How often will the nurse caring for a preterm infant in an incubator record the temperature of the infant and the incubator?
- A. Every hour
- B. Every 2 hours
- C. Every 4 hours
- D. Every 8 hours
Correct Answer: B
Rationale: The temperature of the incubator is adjusted to a level that will maintain an optimal body temperature in the infant. The nurse records the temperature of the infant and the incubator every 2 hours.
What occurrence results from obstruction within the ventricles of the brain or inadequate reabsorption of cerebrospinal fluid?
- A. Meningitis
- B. Meningocele
- C. Spina bifida occulta
- D. Hydrocephalus
Correct Answer: D
Rationale: Hydrocephalus is characterized by an increase in cerebrospinal fluid in the ventricles of the brain.
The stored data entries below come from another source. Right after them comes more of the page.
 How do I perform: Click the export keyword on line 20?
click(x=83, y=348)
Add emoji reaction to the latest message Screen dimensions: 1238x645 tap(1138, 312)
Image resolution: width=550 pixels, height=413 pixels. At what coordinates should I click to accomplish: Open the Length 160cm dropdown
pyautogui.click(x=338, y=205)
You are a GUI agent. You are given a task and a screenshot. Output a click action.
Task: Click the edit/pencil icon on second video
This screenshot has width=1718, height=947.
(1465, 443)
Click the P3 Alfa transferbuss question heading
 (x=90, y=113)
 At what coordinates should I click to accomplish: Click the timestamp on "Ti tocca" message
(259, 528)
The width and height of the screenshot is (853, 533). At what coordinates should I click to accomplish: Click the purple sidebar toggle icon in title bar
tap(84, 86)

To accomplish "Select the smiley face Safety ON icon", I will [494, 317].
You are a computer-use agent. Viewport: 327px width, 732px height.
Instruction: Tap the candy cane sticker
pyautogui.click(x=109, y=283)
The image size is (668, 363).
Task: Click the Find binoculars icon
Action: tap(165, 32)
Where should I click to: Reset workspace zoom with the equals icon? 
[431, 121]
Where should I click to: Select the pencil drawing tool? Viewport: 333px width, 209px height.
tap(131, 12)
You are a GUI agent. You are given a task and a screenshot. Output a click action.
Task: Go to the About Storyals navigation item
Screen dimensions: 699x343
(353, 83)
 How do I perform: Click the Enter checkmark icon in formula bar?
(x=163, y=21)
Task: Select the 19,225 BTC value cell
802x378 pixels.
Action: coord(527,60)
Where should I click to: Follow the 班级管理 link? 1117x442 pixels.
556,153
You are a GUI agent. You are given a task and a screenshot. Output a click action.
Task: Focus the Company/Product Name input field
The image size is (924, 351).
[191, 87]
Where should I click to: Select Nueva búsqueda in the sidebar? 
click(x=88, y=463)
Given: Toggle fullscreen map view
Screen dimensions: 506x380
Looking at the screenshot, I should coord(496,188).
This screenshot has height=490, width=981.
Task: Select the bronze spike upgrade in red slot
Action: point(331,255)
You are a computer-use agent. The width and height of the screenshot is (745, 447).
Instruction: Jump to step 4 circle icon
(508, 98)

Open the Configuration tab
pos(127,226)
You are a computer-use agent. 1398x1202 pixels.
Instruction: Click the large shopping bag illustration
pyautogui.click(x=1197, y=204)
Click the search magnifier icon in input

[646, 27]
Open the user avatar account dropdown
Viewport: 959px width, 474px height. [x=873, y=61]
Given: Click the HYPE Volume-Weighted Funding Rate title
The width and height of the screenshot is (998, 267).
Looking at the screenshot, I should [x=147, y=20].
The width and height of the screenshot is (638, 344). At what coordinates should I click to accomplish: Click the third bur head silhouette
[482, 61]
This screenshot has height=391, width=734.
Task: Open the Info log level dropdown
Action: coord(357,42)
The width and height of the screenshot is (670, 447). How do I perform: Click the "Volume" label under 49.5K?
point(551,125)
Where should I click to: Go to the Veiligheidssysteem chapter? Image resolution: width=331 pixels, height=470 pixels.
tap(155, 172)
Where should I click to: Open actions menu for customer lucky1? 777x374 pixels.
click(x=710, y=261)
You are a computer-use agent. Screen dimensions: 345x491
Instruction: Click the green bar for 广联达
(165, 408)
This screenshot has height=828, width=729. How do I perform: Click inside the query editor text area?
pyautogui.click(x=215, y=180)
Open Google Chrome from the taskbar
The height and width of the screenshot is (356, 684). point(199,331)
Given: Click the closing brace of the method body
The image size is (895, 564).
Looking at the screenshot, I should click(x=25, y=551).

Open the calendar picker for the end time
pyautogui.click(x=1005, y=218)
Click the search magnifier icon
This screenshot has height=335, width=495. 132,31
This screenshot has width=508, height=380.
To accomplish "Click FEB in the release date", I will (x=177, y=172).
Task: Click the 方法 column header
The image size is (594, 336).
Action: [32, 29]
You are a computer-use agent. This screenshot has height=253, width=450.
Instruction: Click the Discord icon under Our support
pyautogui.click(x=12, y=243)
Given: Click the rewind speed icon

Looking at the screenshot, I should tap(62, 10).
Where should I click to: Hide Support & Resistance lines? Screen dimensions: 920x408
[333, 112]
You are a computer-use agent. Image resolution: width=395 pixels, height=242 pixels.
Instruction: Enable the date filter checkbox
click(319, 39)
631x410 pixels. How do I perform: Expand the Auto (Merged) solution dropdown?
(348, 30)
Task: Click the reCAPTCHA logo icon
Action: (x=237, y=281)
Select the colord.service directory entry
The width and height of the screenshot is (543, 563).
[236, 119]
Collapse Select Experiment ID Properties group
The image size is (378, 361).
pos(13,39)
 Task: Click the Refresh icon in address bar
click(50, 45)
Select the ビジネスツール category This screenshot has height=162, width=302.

The apnea monitor indicates that a preterm infant is having an apneic episode. What is the most appropriate nursing action in this situation?
- A. Administer oxygen via a nasal cannula.
- B. Gently rub the infant's feet or back.
- C. Ventilate with an Ambu bag.
- D. Perform nasopharyngeal suctioning.
Correct Answer: B
Rationale: Gently rubbing the infant's back, ankles, or feet may stimulate the infant to breathe.
What symptoms of cold stress might the nurse recognize in a preterm infant?
- A. Tremors and weak cry
- B. Plasma glucose level below 40 mg/dL
- C. Warm skin with low core temperature
- D. Increased respiratory rate and periods of apnea
Correct Answer: D
Rationale: Signs of cold stress include increased respiratory rate with periods of apnea, decreased skin temperature, bradycardia, mottling of skin, and lethargy.